- _Excerpted text_
Start of Block

Organizations VP on Board of Fair Housing of Marin. (FHOM) Various ADR Panels and membership organizations. See website fr details www.privatecourts.com
Expert: Melanie Nathan Date: 7/4/2008 Subject: child support
Question I am currently going through a divorce. I had a child from a previous relationship when my husband and I got married. Because my daughter's real father was never in the picture (there is no father listed on her birth certificate) my husband assumed the role of her father but never legally adopted her. We were together 10 years. My question is can I find him to be financially responsible for her along with the three children we had together (child support?) He claimed her on his taxes every year and used her as a dependent whenever he needed to. I live in the state of New York. i just don't understand how they can just drop her and he has no responsibilty towards her.
Answer Your Husband has no legal duty to support this child as he is not listed on birth certificate, he is not a biological parent and he did not adopt her. So that is correct. However the fact that he was your husband could mean that there is a "presumption of paternity," due to your marriage. The question then would be the date of marriage and her birth date and if the times coincided. He may then order a paternity test and the presumption could fall away. So that claim would unlikely succeed.

End of Block

- _Task set_
[A] Using the child support exchange, decide whether each statement agrees with it: (i) the person asking lives in New York; (ii) the husband legally adopted the daughter; (iii) the couple were together 15 years. For each, give yes or no and quote the words from the exchange that decide it.
[B] In the child support exchange, what does the answer say the husband may order that could make the presumption of paternity fall away?
[C] List every reason the answer in the child support exchange gives for the husband having no legal duty to support the daughter.

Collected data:
Start of Block

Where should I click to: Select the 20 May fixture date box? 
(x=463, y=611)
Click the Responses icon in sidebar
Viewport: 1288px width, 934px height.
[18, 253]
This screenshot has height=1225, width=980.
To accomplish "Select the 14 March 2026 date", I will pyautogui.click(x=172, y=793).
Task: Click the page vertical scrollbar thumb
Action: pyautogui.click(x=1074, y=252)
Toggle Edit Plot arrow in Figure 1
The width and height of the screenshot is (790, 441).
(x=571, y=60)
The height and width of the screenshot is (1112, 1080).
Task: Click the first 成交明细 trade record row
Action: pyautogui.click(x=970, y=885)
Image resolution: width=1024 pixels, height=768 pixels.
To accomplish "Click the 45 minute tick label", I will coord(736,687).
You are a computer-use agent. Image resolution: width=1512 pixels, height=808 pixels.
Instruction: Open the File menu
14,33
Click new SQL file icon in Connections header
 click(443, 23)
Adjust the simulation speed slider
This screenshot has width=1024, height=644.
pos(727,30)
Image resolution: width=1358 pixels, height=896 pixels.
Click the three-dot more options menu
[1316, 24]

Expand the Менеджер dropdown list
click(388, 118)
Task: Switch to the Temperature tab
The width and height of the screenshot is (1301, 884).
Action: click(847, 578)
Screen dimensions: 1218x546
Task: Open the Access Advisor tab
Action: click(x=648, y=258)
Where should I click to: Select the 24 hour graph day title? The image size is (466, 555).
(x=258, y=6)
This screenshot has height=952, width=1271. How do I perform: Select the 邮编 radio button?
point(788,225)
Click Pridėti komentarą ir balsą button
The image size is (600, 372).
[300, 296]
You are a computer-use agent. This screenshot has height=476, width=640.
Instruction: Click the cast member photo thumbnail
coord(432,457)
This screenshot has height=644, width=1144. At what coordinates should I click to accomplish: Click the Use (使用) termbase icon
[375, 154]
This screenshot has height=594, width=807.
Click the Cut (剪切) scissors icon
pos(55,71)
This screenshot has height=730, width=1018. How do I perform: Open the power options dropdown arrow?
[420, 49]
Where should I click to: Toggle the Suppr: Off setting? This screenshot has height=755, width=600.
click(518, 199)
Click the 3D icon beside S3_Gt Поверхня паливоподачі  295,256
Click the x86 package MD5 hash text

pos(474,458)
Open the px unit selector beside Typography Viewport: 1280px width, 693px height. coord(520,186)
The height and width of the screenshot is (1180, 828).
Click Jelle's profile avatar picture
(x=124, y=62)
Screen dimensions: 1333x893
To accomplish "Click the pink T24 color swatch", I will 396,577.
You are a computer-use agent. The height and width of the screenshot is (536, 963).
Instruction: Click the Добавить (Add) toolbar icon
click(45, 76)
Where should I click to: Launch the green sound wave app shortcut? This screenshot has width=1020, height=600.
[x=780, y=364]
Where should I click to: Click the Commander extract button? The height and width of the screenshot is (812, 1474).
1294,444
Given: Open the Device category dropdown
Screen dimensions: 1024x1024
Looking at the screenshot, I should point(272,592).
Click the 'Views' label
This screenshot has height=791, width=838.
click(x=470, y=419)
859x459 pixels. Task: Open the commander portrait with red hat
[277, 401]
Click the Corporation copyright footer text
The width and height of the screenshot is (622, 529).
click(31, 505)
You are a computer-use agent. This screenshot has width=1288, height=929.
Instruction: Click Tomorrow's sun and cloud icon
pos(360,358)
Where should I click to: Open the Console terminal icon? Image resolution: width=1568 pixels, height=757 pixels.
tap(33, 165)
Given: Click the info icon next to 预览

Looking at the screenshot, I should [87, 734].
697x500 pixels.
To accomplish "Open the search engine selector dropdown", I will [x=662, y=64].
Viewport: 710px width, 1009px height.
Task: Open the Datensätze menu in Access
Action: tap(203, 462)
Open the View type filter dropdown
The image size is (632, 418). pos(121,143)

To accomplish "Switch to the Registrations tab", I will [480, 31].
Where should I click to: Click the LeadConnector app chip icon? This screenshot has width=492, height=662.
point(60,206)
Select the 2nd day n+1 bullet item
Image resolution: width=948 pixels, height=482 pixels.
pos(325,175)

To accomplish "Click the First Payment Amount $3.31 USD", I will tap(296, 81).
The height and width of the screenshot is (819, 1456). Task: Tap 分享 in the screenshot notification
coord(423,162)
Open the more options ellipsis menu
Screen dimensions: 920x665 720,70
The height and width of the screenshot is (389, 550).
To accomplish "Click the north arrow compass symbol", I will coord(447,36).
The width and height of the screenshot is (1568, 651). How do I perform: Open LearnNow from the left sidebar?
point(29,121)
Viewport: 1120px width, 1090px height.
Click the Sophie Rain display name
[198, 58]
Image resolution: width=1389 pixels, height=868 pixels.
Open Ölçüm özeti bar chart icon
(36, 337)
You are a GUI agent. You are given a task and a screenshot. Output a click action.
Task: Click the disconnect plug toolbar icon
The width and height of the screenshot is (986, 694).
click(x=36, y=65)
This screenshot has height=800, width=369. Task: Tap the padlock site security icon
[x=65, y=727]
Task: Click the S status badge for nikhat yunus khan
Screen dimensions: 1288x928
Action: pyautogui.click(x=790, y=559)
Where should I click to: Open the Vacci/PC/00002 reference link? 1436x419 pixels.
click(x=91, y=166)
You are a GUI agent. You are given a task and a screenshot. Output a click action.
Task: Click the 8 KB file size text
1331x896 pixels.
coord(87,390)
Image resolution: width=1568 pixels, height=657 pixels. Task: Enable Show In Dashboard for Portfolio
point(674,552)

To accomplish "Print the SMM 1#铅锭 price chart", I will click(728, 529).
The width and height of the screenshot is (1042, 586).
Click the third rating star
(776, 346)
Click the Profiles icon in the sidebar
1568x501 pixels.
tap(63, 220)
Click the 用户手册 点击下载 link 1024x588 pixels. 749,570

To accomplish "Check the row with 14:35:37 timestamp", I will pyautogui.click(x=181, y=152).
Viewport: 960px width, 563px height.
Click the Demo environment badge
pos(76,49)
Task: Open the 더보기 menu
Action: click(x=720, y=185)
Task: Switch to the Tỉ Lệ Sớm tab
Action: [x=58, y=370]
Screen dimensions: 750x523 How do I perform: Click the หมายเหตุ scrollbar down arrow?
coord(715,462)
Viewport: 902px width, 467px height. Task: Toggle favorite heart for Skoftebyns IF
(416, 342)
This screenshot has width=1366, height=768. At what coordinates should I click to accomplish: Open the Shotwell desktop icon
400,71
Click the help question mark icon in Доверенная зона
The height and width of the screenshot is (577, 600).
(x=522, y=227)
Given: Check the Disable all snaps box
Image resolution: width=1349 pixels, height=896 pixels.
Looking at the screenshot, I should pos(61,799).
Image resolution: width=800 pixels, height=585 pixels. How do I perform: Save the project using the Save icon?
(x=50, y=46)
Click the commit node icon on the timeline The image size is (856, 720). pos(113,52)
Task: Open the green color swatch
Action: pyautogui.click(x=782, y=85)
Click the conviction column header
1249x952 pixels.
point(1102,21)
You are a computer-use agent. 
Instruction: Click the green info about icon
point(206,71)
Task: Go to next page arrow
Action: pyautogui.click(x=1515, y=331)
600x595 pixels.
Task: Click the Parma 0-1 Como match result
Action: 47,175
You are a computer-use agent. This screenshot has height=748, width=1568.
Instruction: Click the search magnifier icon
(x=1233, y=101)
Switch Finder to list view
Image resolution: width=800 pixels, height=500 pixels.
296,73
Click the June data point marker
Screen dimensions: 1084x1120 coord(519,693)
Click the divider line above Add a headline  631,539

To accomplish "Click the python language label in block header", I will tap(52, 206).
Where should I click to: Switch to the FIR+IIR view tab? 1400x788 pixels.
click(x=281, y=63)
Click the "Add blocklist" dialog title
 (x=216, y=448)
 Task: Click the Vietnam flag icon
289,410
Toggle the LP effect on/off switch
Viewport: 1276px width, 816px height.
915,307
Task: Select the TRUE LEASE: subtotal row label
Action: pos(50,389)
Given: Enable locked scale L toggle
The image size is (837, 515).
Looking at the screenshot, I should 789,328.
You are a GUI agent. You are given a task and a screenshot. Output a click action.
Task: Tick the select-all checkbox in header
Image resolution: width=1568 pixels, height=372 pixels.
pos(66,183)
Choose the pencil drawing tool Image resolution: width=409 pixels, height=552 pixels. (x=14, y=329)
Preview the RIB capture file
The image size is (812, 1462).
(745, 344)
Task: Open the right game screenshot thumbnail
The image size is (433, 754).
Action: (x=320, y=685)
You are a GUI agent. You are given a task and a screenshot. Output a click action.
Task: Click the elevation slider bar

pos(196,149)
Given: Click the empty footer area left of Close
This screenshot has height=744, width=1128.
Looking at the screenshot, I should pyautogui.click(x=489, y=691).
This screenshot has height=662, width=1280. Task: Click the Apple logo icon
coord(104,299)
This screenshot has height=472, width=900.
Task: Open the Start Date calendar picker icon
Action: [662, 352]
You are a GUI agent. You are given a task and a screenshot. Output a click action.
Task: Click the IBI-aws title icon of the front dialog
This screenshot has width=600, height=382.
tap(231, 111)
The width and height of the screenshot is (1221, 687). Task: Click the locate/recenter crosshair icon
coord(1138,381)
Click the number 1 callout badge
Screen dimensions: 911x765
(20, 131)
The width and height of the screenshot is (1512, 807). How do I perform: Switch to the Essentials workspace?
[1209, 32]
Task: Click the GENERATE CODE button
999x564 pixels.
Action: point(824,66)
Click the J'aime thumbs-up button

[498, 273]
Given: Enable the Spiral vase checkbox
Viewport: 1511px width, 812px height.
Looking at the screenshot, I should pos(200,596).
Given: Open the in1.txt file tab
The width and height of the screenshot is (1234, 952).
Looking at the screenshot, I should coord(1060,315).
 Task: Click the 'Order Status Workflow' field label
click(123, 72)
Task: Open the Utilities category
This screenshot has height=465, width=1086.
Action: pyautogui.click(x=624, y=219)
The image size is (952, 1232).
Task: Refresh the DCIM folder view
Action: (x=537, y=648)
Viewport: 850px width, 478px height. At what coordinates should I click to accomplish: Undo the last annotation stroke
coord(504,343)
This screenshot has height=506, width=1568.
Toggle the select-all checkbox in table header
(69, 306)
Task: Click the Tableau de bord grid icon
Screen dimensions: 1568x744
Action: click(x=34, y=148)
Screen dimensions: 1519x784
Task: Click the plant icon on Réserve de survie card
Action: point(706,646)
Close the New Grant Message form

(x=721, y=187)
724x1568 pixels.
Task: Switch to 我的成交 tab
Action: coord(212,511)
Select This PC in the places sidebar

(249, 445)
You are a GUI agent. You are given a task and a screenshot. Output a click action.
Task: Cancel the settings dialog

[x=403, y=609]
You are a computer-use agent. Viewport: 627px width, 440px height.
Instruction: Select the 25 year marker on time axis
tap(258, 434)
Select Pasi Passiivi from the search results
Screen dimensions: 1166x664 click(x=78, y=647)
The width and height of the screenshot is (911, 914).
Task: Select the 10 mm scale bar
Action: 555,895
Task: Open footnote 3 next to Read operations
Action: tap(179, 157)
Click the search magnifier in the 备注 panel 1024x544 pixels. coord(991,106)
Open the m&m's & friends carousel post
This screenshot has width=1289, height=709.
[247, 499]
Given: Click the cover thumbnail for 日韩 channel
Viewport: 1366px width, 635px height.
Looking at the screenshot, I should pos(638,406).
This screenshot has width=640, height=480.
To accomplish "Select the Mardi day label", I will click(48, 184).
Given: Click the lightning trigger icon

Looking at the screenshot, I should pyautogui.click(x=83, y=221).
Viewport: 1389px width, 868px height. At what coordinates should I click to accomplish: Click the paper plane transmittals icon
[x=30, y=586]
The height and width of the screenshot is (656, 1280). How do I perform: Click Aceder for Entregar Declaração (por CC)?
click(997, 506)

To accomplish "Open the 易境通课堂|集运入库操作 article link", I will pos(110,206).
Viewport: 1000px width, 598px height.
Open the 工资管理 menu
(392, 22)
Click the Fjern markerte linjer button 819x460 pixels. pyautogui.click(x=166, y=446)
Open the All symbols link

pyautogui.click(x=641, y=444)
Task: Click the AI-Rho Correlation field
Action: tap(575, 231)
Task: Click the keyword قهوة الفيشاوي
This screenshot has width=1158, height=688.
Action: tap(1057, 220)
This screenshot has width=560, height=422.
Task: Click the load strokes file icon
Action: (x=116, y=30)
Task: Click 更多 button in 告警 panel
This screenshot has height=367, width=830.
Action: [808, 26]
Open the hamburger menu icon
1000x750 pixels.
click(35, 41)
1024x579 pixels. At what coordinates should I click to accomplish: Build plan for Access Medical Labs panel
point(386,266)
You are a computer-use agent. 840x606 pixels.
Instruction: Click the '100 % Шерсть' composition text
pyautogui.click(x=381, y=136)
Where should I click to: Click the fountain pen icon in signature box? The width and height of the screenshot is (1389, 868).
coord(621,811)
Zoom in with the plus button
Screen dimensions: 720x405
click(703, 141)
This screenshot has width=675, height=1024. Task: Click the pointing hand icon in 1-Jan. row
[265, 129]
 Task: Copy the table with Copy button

End of Block

- _Activity answers_
[A]
(i) Yes: "I live in the state of New York."
(ii) No: "never legally adopted her"
(iii) No: "We were together 10 years."

[B] A paternity test.

[C]
- He is not listed on her birth certificate.
- He is not a biological parent.
- He did not adopt her.